AbstractNatural skin–derived products, as traditional wearable materials are widely used in people's daily life due to the products’ excellent origins. Herein, a versatile daytime‐radiation cooling wearable natural skin (RC‐skin) consisting of the collagen micro‐nano fibers with the on‐demand double‐layer radiation cooling structure is nano‐engineered through the proposed facile “synergistic inner–outer activation” strategy. The bottom layer (inner strategy) of the RC‐skin is fabricated by filling the skin with the Mg11(HPO3)8(OH)6 nanoparticles by soaking. The superstratum (outer strategy) is constituted by a composite coating with an irregular microporous structure. The RC‐skin harvests the inherent advantages of natural building blocks including sufficient hydrophobicity, excellent mechanical properties, and friction resistance. Owing to the subtle double‐layer structure design, the solar reflectance and the average emissivity in the mid‐infrared band of RC‐skin are ≈92.7% and ≈95%, respectively.

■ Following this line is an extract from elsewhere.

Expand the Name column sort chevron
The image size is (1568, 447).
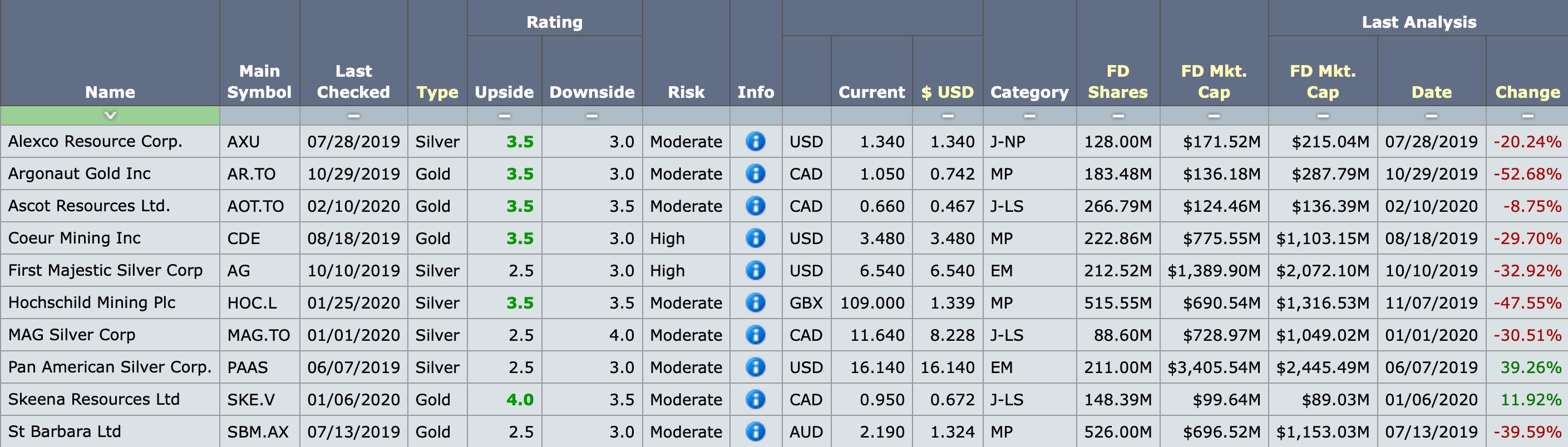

Therefore, the RC‐skin's temperature in the sub‐ambient is reduced by ≈7.5 °C. Various outdoor practical application experiments further substantiate that RC‐skin has superior radiation cooling performances. Collectively, RC‐skin has broad‐application prospects for intelligent wearing, low‐carbon travel, building materials, and intelligent thermoelectric power generation, and this study also provides novel strategies for developing natural‐skin–derived functional materials.